The Margex’s user interface is designed to make trading simple for beginners, and some of its built-in features are designed to help traders become more profitable.

  • There are no additional charges or costs.
  • The user interface was created with the goal of making deposits and withdrawals as simple as possible.
  • Margex allows you to change the leverage of your open position, you can adjust or change your leverage as a trader.

Additionally, Margex provides a unique feature to trade while staking as this gives you the opportunity to make passive income considering how volatile trading can be.

If you have a Margex account, you will have access to these new features and technical analysis tools, which are built with real-time prices to help you make money trading.

  1. Trade: Click labeled 1 to access the trading interface where you can make all technical analyses.
  2. Timeframe: Click on the labeled part 2 to switch across different timeframes based on your strategy and what appeals to you as a trader.
  3. Candlestick: Click on label 3 to switch from line to candlestick chart if you are a new user and have never used the technical analysis interface.


There are a lot of unanswered questions about trading bullish chart patterns and how to use them. This section of the article focuses on the questions you want answered.

What Is The Most Bullish Chart Pattern?

There are several bullish chart patterns, but triangles are among the most popular chart patterns used in technical analysis because they occur more frequently than other patterns. The three most common types of triangles are symmetrical triangles, ascending triangles, and descending triangles.

What Are Bullish Patterns?

Bullish chart patterns are technical analysis patterns or tools traders use to spot a potential change in the downtrend. Bullish patterns help traders to position themselves to ride massive uptrends and spot good entries and exits of price movements.
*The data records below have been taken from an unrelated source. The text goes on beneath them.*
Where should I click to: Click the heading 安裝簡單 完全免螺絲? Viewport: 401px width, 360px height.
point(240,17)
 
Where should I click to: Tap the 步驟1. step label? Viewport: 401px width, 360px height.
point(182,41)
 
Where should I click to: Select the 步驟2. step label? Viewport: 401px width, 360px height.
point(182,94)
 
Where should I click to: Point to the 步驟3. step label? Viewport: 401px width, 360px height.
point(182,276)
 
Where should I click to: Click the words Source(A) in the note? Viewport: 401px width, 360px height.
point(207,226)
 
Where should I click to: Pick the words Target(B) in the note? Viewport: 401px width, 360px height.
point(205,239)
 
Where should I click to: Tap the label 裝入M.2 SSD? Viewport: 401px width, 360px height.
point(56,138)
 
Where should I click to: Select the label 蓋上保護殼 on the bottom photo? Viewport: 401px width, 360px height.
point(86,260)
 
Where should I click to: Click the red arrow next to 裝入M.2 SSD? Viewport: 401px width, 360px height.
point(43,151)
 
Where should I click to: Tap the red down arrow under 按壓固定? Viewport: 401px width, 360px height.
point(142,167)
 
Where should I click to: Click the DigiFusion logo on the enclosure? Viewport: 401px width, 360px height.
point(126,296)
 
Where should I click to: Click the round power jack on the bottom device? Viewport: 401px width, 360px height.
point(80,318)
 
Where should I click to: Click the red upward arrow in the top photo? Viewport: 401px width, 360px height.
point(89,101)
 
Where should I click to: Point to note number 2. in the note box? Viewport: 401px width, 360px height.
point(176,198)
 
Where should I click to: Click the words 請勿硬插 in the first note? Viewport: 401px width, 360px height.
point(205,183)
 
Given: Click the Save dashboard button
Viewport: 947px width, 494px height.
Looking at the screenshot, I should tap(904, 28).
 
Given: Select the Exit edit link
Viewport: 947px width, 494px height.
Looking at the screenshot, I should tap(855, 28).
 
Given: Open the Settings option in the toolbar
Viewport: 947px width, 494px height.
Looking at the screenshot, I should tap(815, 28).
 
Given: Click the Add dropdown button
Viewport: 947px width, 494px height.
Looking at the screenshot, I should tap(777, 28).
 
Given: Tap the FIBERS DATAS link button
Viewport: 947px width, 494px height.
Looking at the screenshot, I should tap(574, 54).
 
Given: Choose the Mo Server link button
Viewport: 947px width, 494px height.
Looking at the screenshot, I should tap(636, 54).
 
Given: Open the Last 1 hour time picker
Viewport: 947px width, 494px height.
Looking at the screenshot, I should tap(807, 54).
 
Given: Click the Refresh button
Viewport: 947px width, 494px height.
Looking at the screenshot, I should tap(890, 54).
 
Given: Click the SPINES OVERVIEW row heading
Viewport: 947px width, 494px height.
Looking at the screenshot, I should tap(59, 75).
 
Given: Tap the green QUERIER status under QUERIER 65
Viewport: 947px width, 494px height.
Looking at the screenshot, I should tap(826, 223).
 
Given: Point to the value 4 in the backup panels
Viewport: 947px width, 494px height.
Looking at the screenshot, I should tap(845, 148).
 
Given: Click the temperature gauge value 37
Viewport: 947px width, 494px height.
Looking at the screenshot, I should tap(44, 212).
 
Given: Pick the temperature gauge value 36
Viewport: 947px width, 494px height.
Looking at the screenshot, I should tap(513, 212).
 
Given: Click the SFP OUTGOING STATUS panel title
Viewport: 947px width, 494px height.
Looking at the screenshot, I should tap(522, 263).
How Many Bullish Patterns Are There?

There are so many bullish patterns that technical analysts adopt for better profitability. The bullish patterns mentioned above are very common among traders and, when applied with other strategies, would lead to more investment returns.

What Is The Most Successful Chart Pattern?

A bullish chart pattern, when used well with other technical patterns, would b more successful depending on the market price actions. Based on market conditions and preferences of each trader, there are chart patterns that could be more successful for different traders.

Which Is The Strongest Candlestick Pattern?

The bullish engulfing candlestick pattern is considered one of the strongest patterns for price reversal in a downtrend. It is easy to spot and can be successful when combined with other strategies.

How Do You Read A Bullish Chart?

A bullish chart is formed when there are successive higher and lower lows or swing highs as prices continue progressing in an upward trend or momentum.

Is Bullish Buy Or Sell?

Bullish refers to buying opportunity or a long leverage opportunity; this gives traders and investors the chance to open positions on crypto assets.

How Can You Tell A Bullish Trend?

You can tell a bullish trend when you see a chart formed with successive higher highs and lower lows or swing highs as prices continue to progress in an upward trend or momentum.

Can A Head And Shoulders Pattern Be Bullish?

The Head and shoulder pattern refers to a potential bearish momentum imminent, while an inverted head and shoulder pattern indicates a change in price sentiment from bearish to bullish.